RECORD EXTRACTS:
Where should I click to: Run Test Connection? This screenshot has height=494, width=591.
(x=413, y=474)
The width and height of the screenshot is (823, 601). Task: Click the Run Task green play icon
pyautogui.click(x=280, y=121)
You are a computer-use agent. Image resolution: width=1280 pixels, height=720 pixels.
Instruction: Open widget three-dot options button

--

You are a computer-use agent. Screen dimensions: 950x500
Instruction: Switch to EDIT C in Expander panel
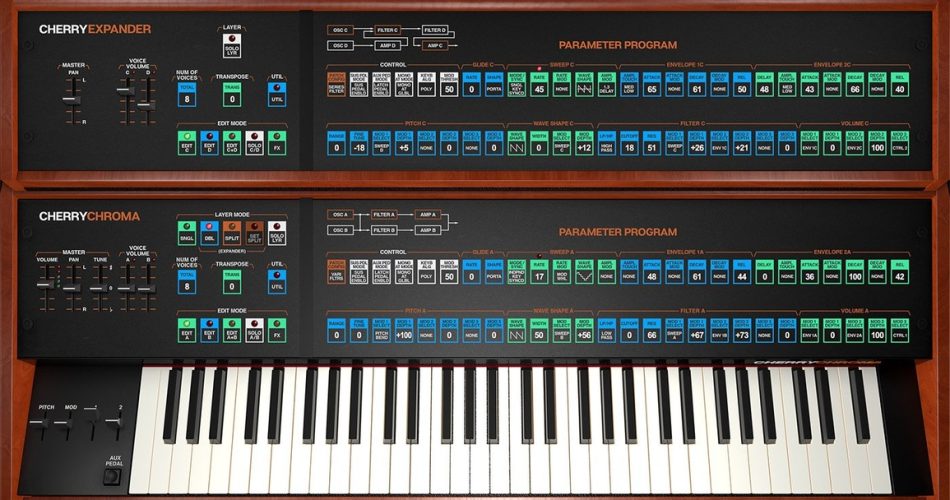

* * *

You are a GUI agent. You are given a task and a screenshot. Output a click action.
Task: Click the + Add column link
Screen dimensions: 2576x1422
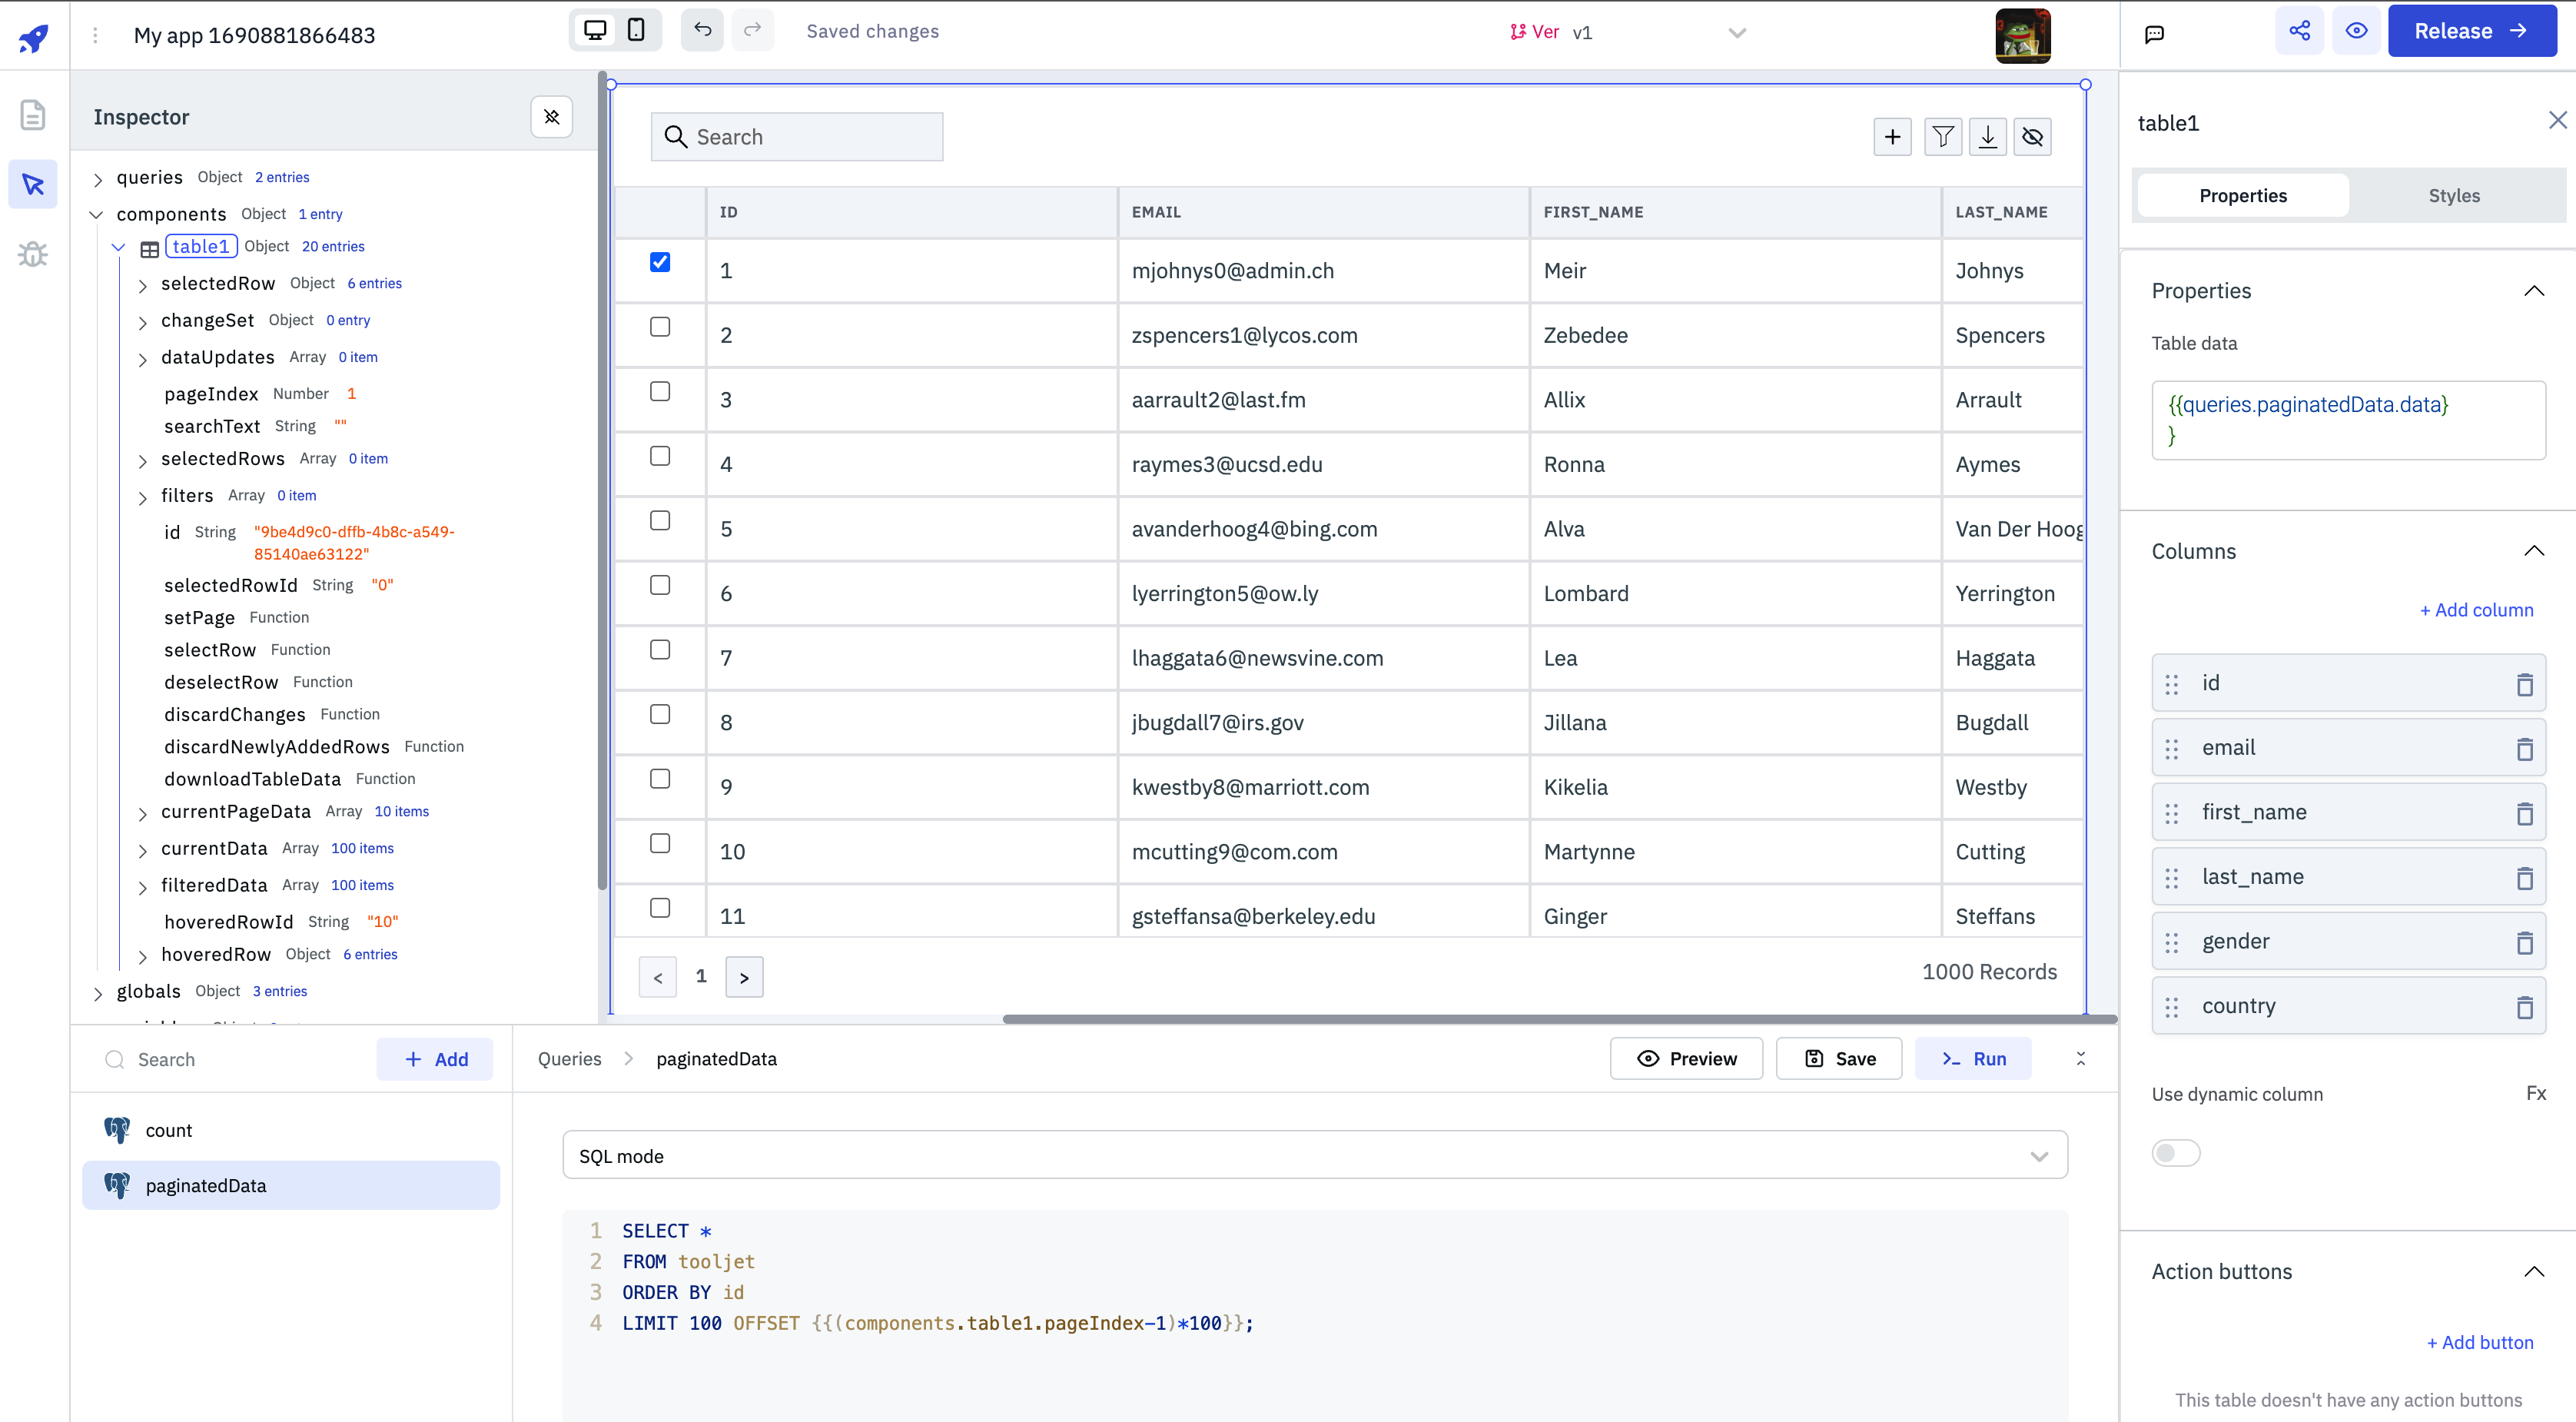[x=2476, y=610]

WORK TO DO:
Rewrite the records between the line holding "You are a computer-use agent. Screen" and the line holding "Instruction: Switch to", inclusive, changing "Expander panel" to "Accordion panel" and keeping everything else the same. Give only those lines.

SOLUTION TO THIS EXERCISE:
You are a computer-use agent. Screen dimensions: 950x500
Instruction: Switch to EDIT C in Accordion panel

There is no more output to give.